The only defence of the ex-clergyman was that he had
obeyed orders. The facts with which he was reproached had long
been known, and the Convention had in no wise blamed him for
them.
I have already spoken of the vanity of the deputies
“on mission,” who were suddenly endowed with a power
greater than that of the most powerful despots; but this vanity
is not enough to explain their ferocity.
That arose from other sources. Apostles of a severe
faith, the delegates of the Convention, like the inquisitors of
the Holy Office, could feel, can have felt, no pity for their
victims. Freed, moreover,
from all the bonds of tradition and law, they could give rein to
the most savage instincts that primitive animality has left in
us.
Civilisation restrains these instincts, but they never
die. The need to kill which makes the hunter is a permanent
proof of this. M. Cunisset-Carnot has expressed in the following
lines the grip of this hereditary tendency, which, in the pursuit
of the most harmless game, re-awakens the barbarian in every
hunter:—
“The pleasure of killing for killing's sake is, one
may say, universal; it is the basis of the hunting instinct, for
it must be admitted that at present, in civilised countries, the
need to live no longer counts for anything in its propagation.

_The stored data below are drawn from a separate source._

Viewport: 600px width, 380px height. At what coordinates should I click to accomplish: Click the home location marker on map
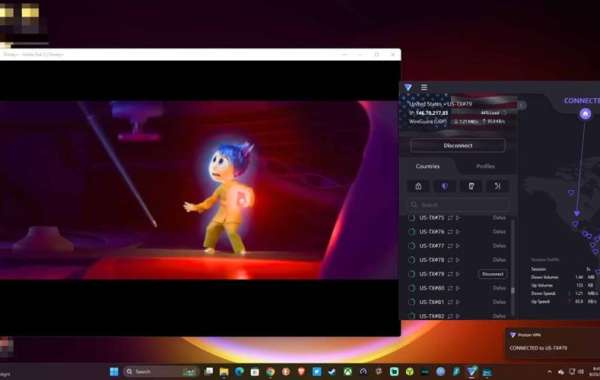[585, 114]
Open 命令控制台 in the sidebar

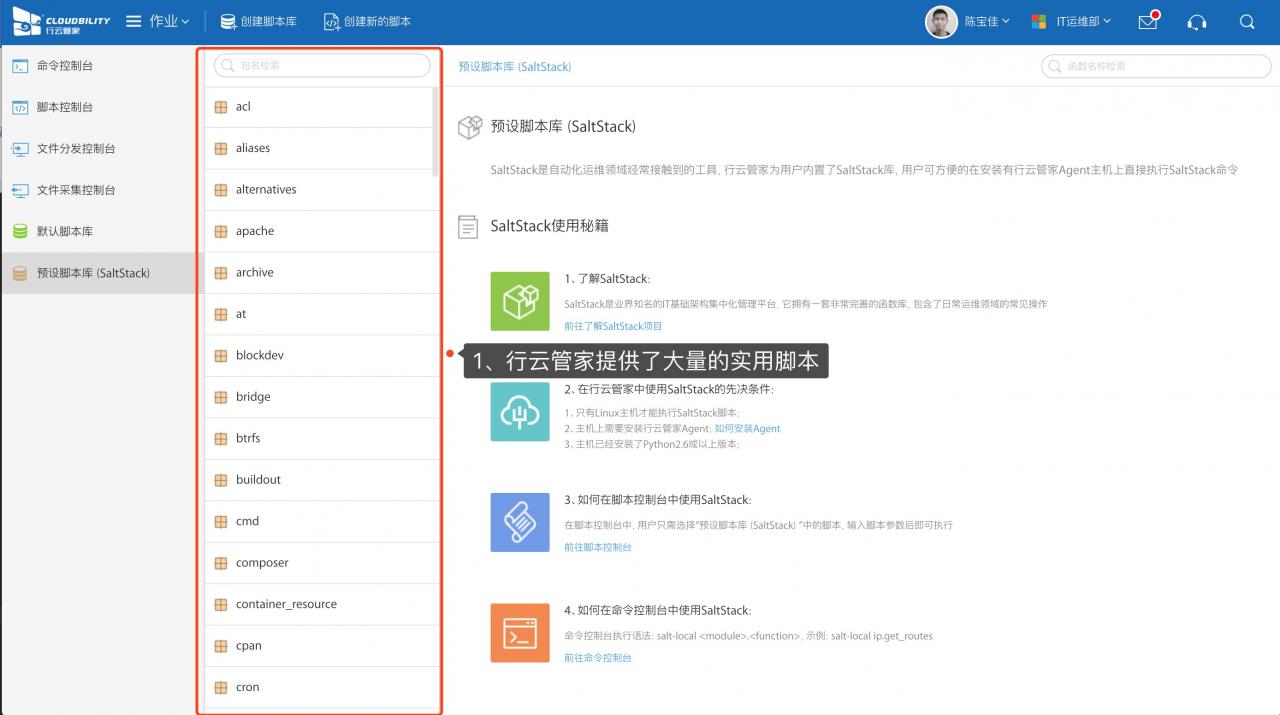(x=65, y=66)
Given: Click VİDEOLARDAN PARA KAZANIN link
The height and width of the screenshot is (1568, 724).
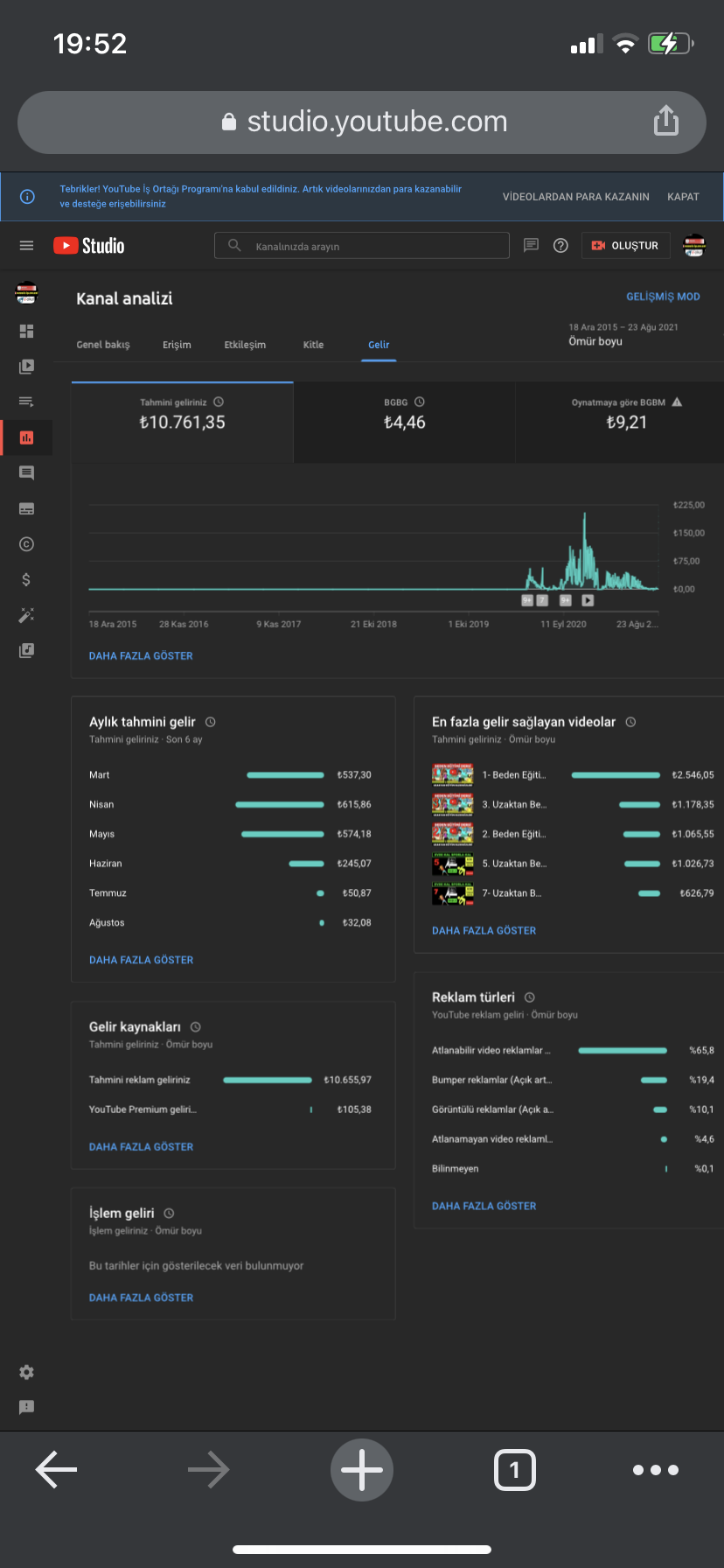Looking at the screenshot, I should pyautogui.click(x=575, y=197).
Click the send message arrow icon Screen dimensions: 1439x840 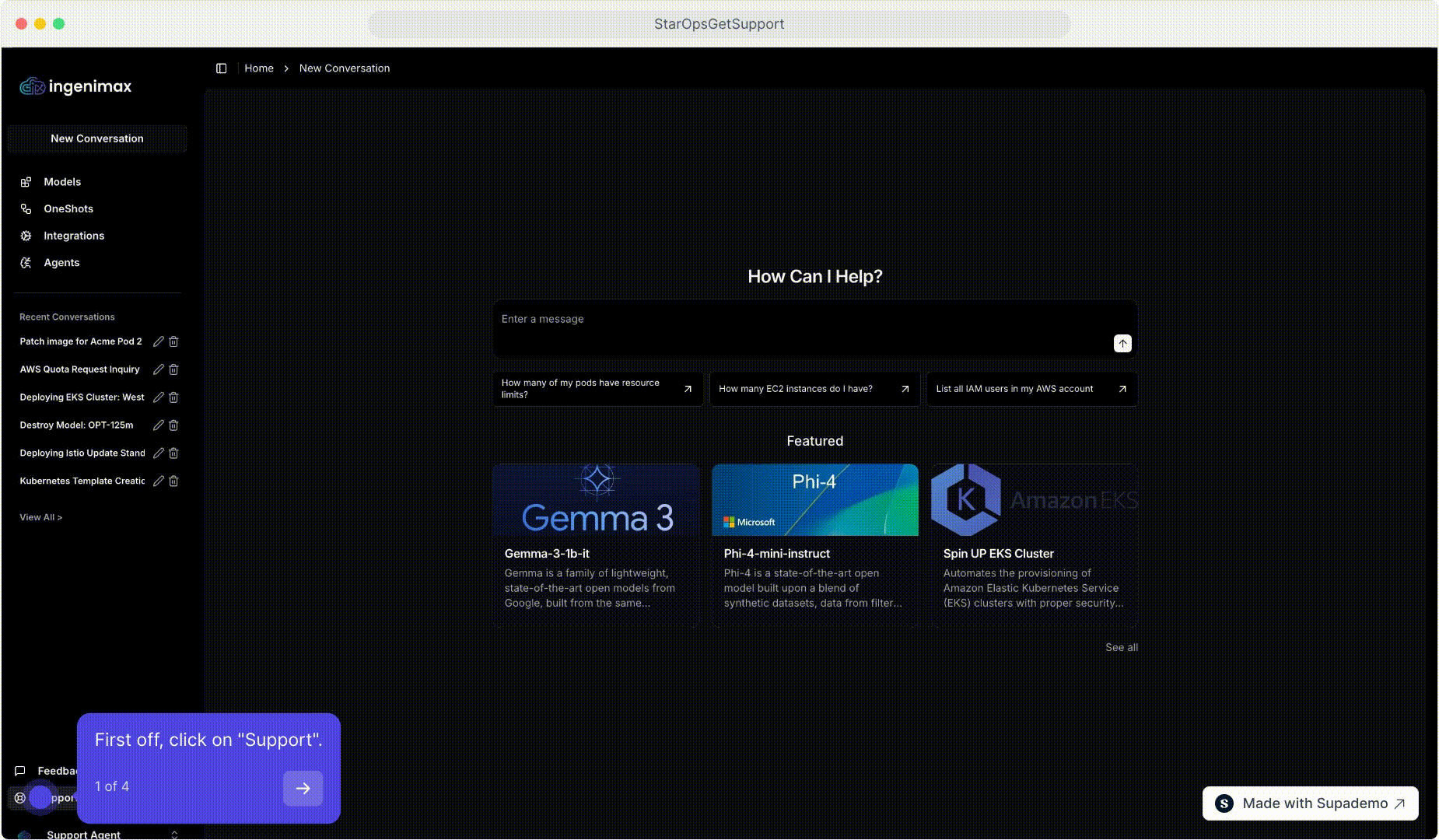pyautogui.click(x=1122, y=343)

In reality we are continuing an action which was imperiously
imposed upon our savage ancestors by the harsh necessities of
existence, during which they had either to kill or die of hunger,
while to-day there is no longer any legitimate excuse for it.
But so it is, and we can do nothing; probably we shall never
break the chains of a slavery which has bound us for so long. We
cannot prevent ourselves from feeling an intense, often
passionate, pleasure in shedding the blood of animals towards
whom, when the love of the chase possesses us, we lose all
feeling of pity. The gentlest and prettiest creatures, the song-
birds, the charm of our springtime, fall to our guns or are
choked in our snares, and not a shudder of pity troubles our
pleasure at seeing them terrified, bleeding, writhing in the
horrible suffering we inflict on them, seeking to flee on their
poor broken paws or desperately beating their wings, which can no
longer support them. . . . The
excuse is the impulse of that imperious atavism which the best of
us have not the strength to resist.”
At ordinary times this singular atavism, restrained by
fear of the laws, can only be exercised on animals. When codes
are no longer operative it immediately applies itself to man,
which is why so many terrorists took an intense pleasure in
killing. Carrier's remark concerning the joy he felt in
contemplating the faces of his victims during their torment is
very typical. In many civilised men ferocity is a restrained
instinct, but it is by no means eliminated.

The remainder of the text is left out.